*** EXERCISE MATERIAL Section Begins ***

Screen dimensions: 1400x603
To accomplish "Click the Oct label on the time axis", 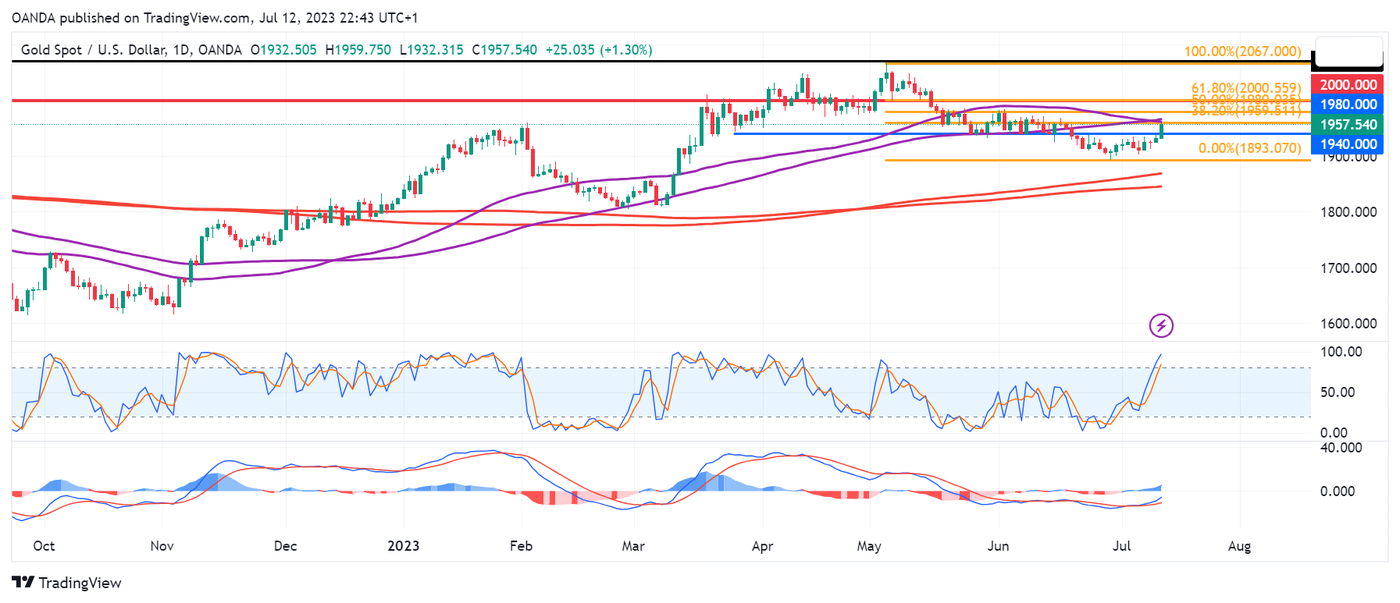I will click(43, 546).
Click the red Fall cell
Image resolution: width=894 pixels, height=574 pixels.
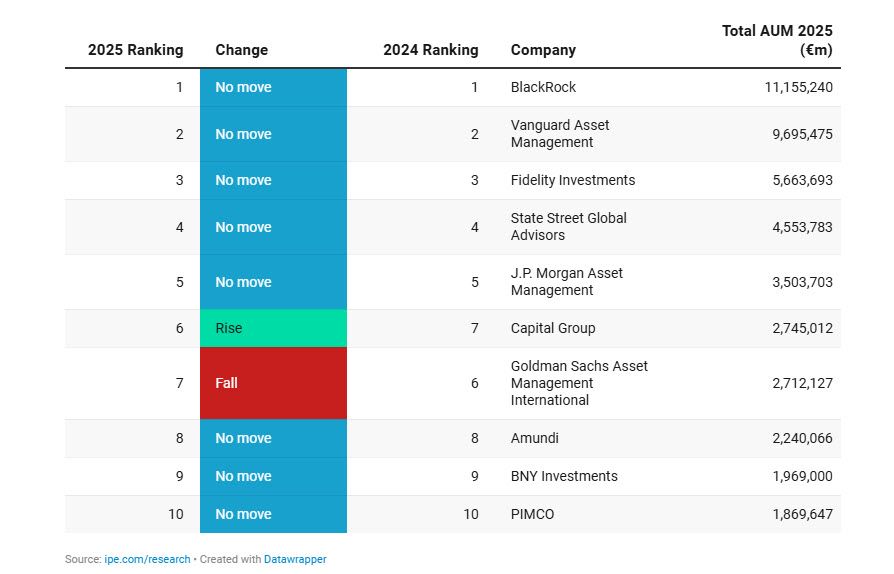(x=273, y=383)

*** EXERCISE MATERIAL Section Ends ***

■ **REQUIRED WORK**
Retype exactly the lines above, starting at the line containing "Image resolution: width=894" and ending with the last line, both included; leave out the pictures.

■ **YOUR RESPONSE**
Image resolution: width=894 pixels, height=574 pixels.
(x=273, y=383)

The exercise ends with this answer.